▸ **Set of tasks**:
[1] In the passage on the North Carolina budget, how many states have not expanded Medicaid to insure low-income adults?
[2] Print the passage on the North Carolina budget between "Democrats vexed by" and "to medical treatment.", inclusive.

Democrats vexed by tax cuts, school funding, lack of Medicaid expansion
The overwhelming support from Democrats came despite the inclusion of provisions that they and Cooper have been fighting against for more than a year: a phase-out of the corporate income tax that Democrats said they did not want, and less than full funding for public schools as required by the presiding judge’s order in the longstanding Leandro court case.
Medicaid expansion, for which Cooper has also been fighting for years, is also not in the budget.
North Carolina is one of a dozen states that has not expanded Medicaid to insure low-income adults. Health policy experts consider Medicaid expansion crucial to lowering the state’s uninsured rate and closing racial disparities in access to medical treatment.

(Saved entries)
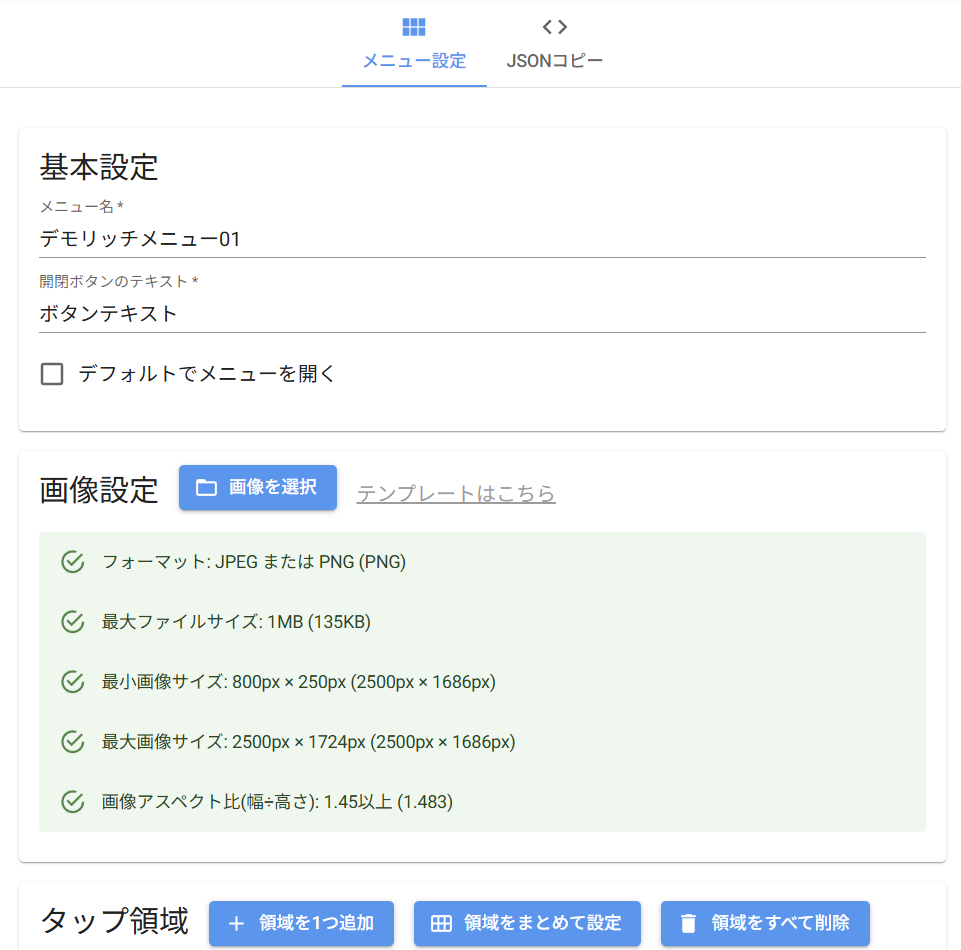The image size is (961, 950).
Task: Click the folder icon in 画像を選択 button
Action: tap(206, 488)
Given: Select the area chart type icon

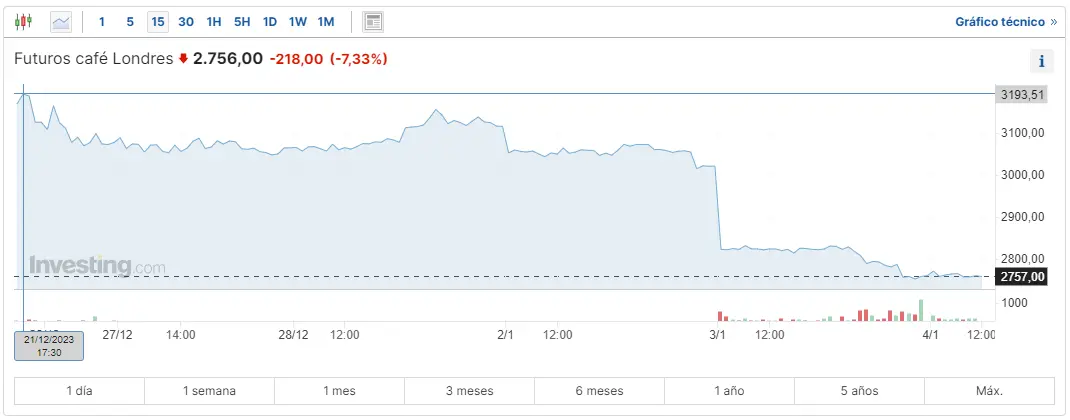Looking at the screenshot, I should tap(61, 21).
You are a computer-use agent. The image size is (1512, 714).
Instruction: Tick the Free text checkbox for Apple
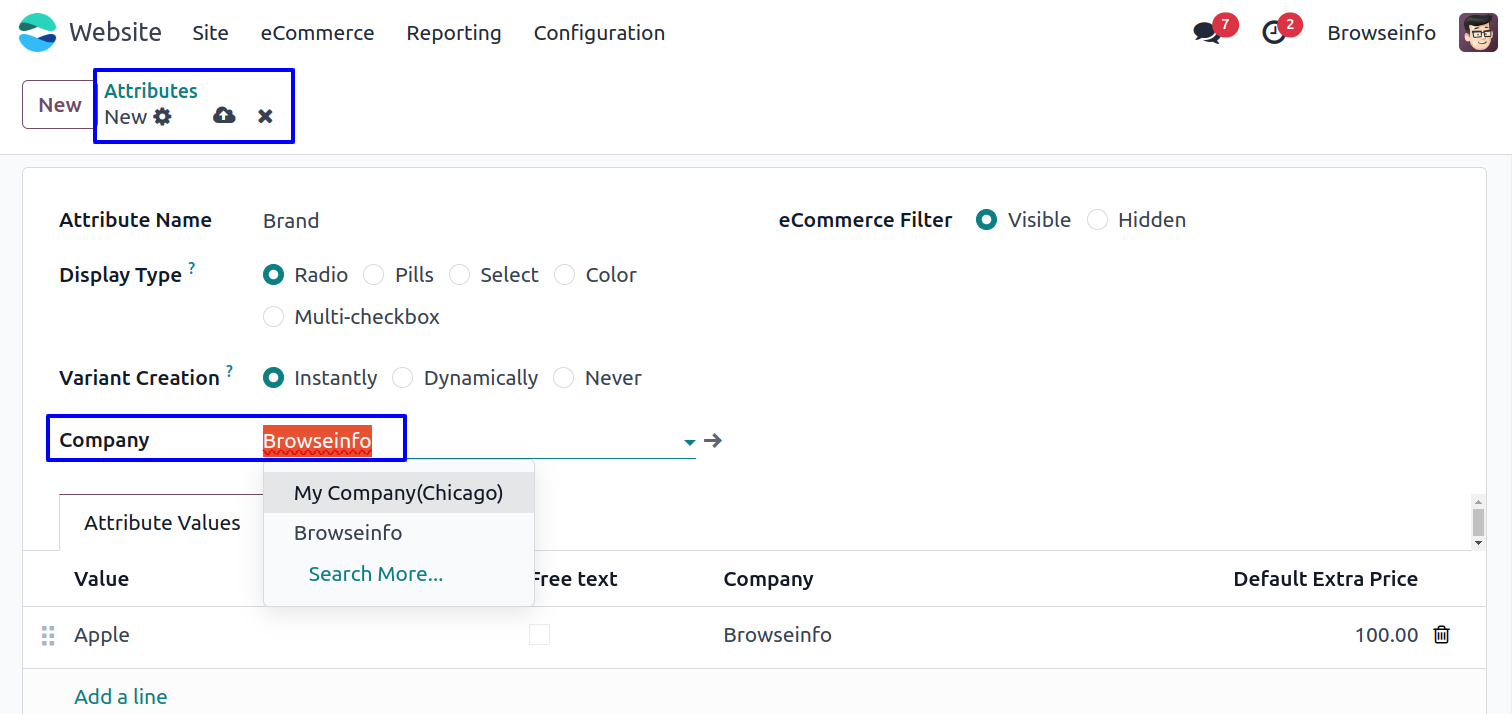pyautogui.click(x=540, y=635)
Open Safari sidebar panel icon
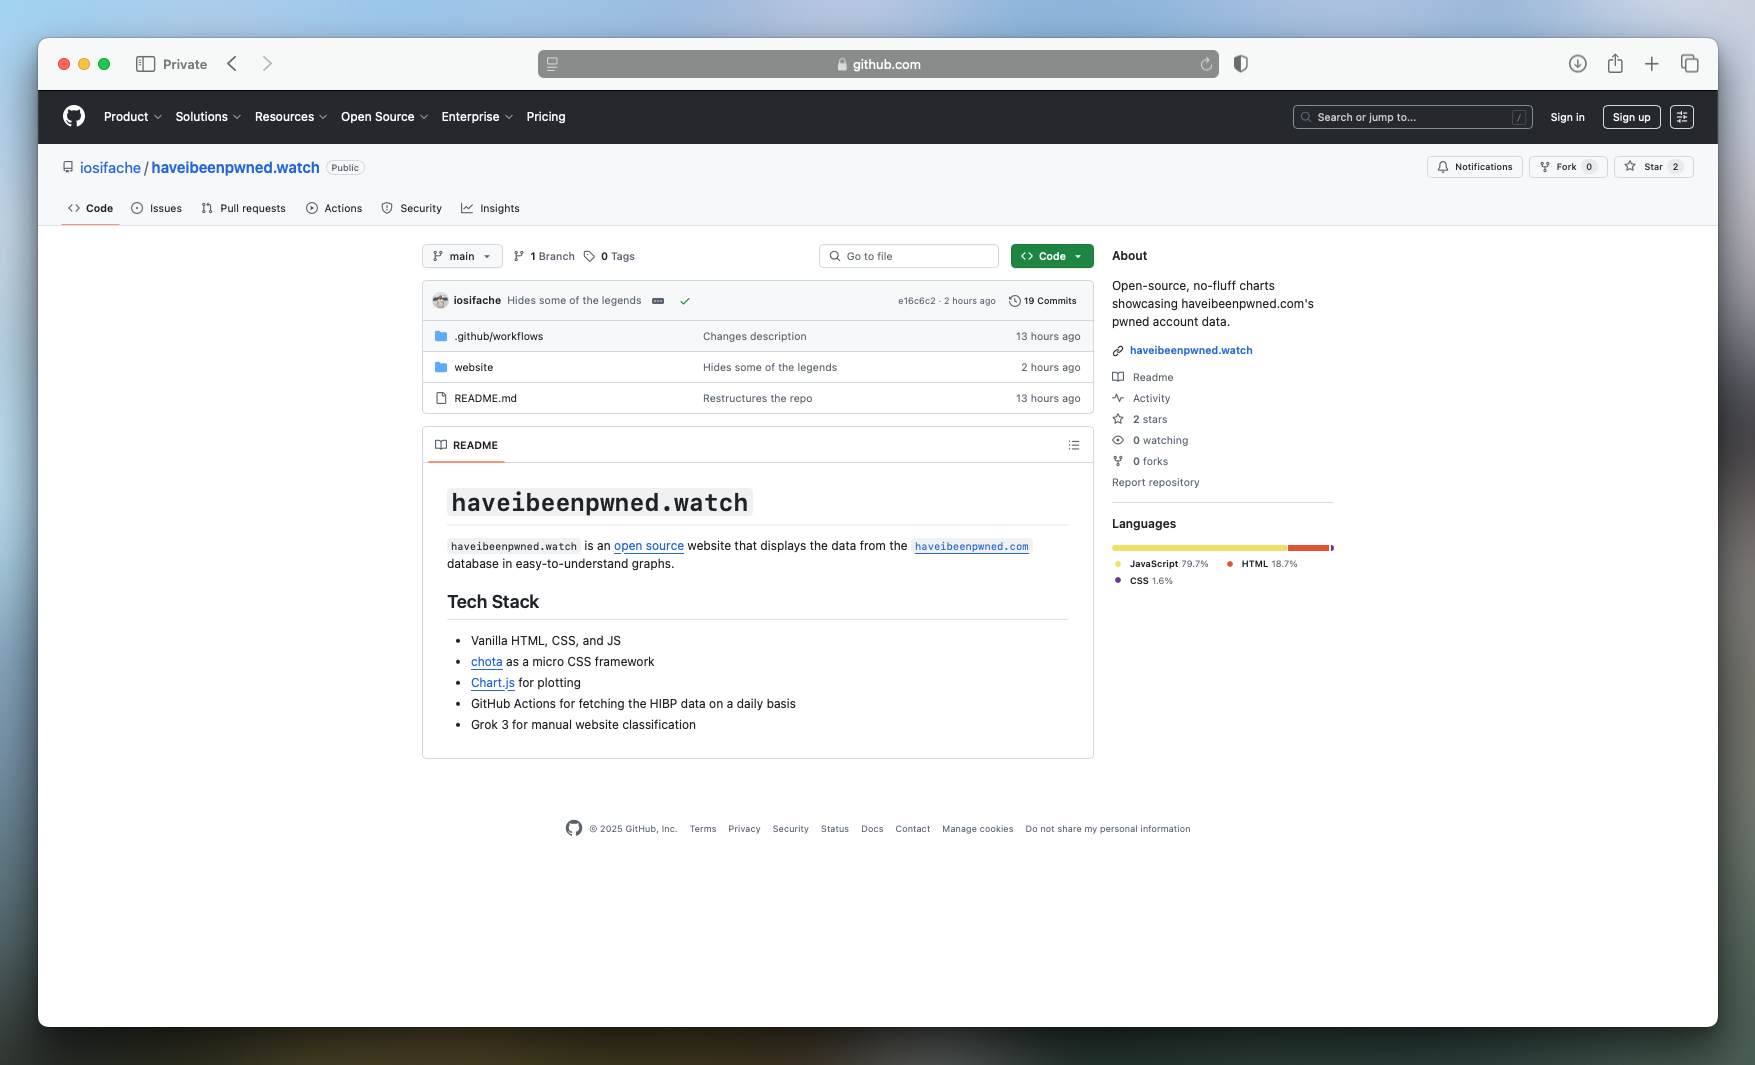Screen dimensions: 1755x1065 pyautogui.click(x=145, y=64)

▸ **Your written answers**:
[1] A dozen states, North Carolina among them.

[2]
Democrats vexed by tax cuts, school funding, lack of Medicaid expansion
The overwhelming support from Democrats came despite the inclusion of provisions that they and Cooper have been fighting against for more than a year: a phase-out of the corporate income tax that Democrats said they did not want, and less than full funding for public schools as required by the presiding judge’s order in the longstanding Leandro court case.
Medicaid expansion, for which Cooper has also been fighting for years, is also not in the budget.
North Carolina is one of a dozen states that has not expanded Medicaid to insure low-income adults. Health policy experts consider Medicaid expansion crucial to lowering the state’s uninsured rate and closing racial disparities in access to medical treatment.